TEXT:

******

The MPLS WG Archive[Date Prev][Date Next][Thread Prev][Thread Next] [Date Index][Thread Index][Author Index][Subject Index] [mpls] Multicast in BGP/MPLS IP VPNs
Now that IP multicast for L3VPNs has been officially added to the charter, I
hope the WG will adopt draft-rosen-vpn-mcast as a WG draft. It's been
around for years, it has significant deployments, there are implementations
from more than one vendor, and they even interoperate in many cases.
We recently posted the latest version of this, draft-rosen-vpn-mcast-07.txt.
This differs from the -06 version in the following respects:
- The sections describing alternative schemes which were never implemented
and are not currently under consideration have been removed.
- When a PE receives a Join from a CE, the PE must determine which of the
other PEs is the PIM adjacency to which the Join must be forwarded. The
procedure in -06 did not always work when the two PEs were in different
Autonomous Systems. The procedure in the -07 version works in all cases.
- For multi-provider multicast domains, the procedures described in -06 did
not include the use of PIM-SSM ("Single Source Mode") in the provider
network. We have come to believe though that PIM-SSM is very important in
the inter-provider case, as (a) it eliminates the need for providers to
coordinate their use of multicast addresses, and (b) it eliminates the
need for multiple providers to either coordinate on the use of a PIM
Rendezvous Point (RP) or to deploy MSDP. The procedures of -07 provide
full support for PIM-SSM. In -07, PIM-SSM is also made a "required to
implement".
- For a multi-provider multicast domain, -06 presupposed that all the PEs of
one provider's network would be routable in the IGP of the other
providers' networks. Version -07 has procedures which remove the need for
this presupposition.
- Version -06 hints at a method for increasing replication efficiency (at
the expense of additional state) by allowing more than one multicast
distribution tree for each VPN. Version -07 provides considerably more
detail on how this is done.
Version -07 is the first version in years to have substantive changes, so I
hope anyone interested in MVPN will look at it carefully, in preparation for
a discussion in San Diego.
Version -07 also references a couple of other relatively new drafts,
draft-nalawade-idr-mdt-safi-00.txt, and draft-wijnands-pim-proxy which
specify BGP and PIM extensions respectively that are used by some of the new
procedures for inter-AS and for BGP-free cores.
I would also like to take note of draft-raggarwa-l3vpn-2547-mvpn-00.txt.

******

SUPPLIED INFORMATION:
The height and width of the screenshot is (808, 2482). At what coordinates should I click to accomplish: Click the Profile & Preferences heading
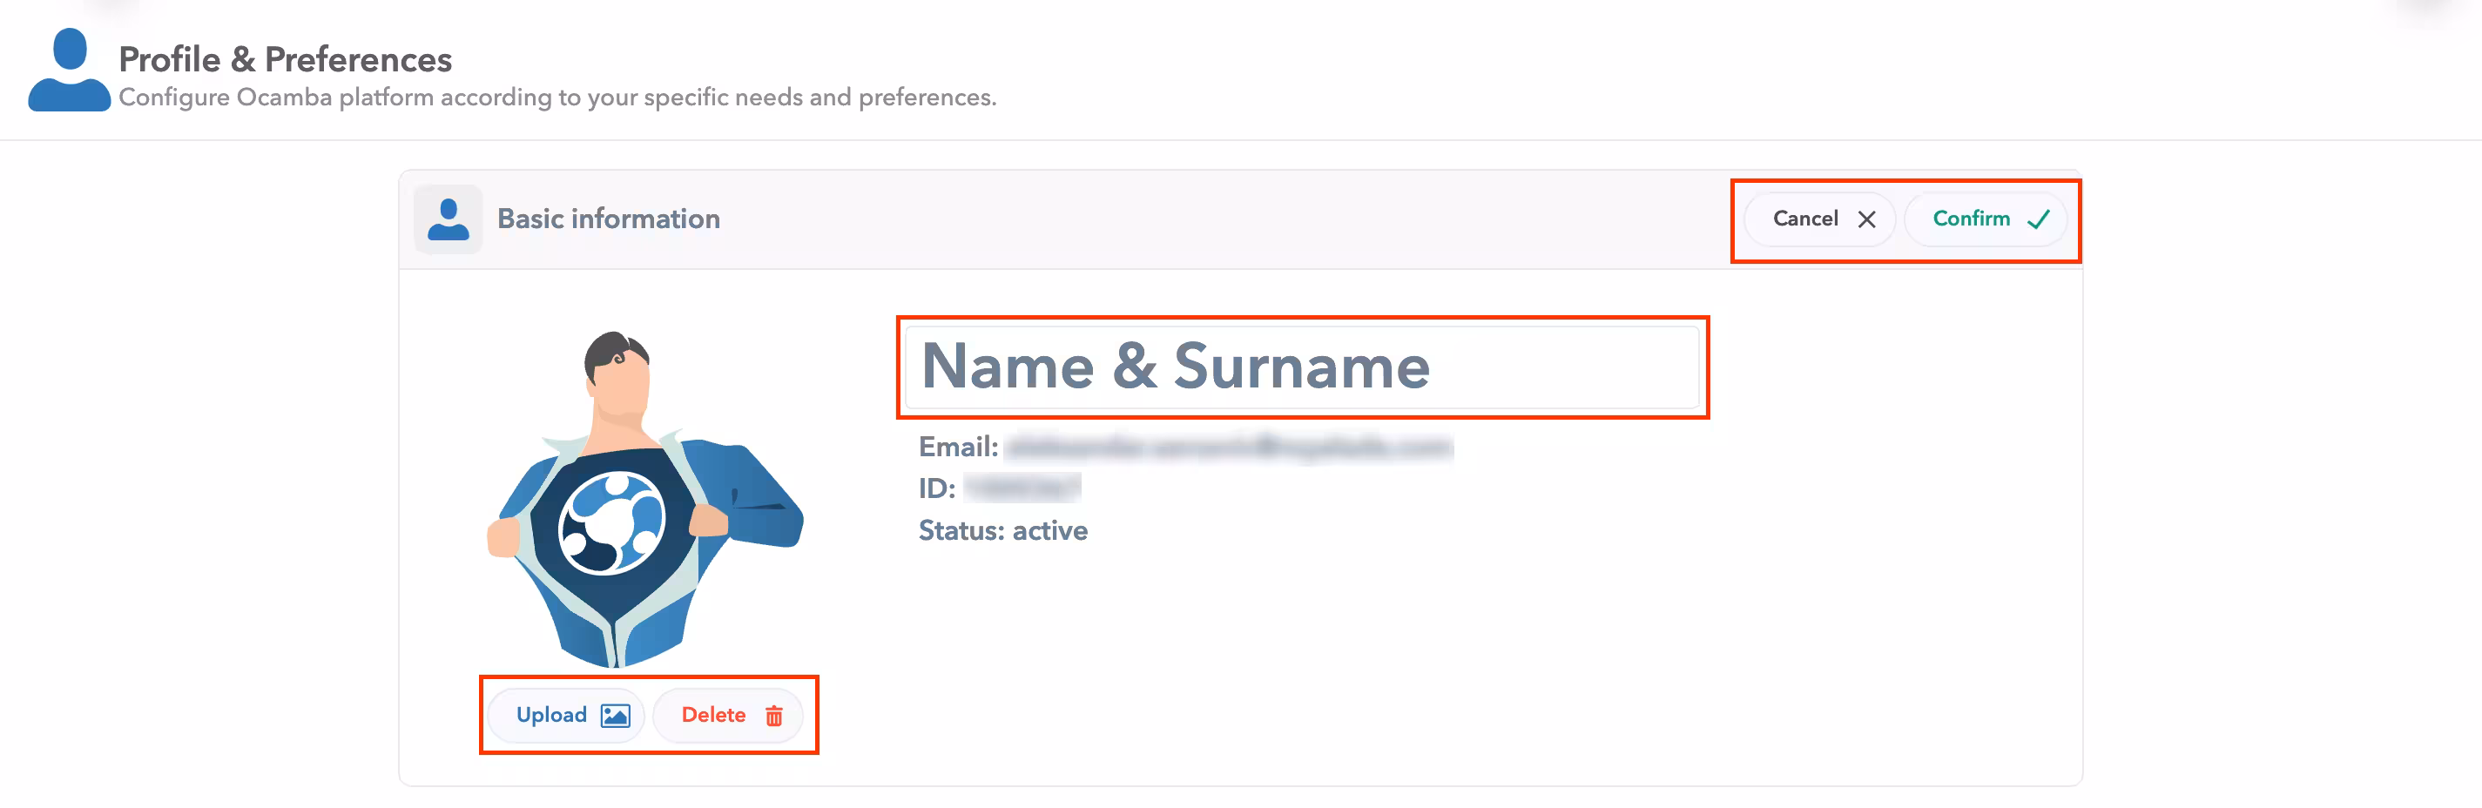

******

TASK BRIEF:
In the mailing-list post above about multicast in BGP/MPLS IP VPNs, list every Internet draft it names other than draft-rosen-vpn-mcast and its versions.

WRITTEN REPLY:
- draft-nalawade-idr-mdt-safi-00.txt
- draft-wijnands-pim-proxy
- draft-raggarwa-l3vpn-2547-mvpn-00.txt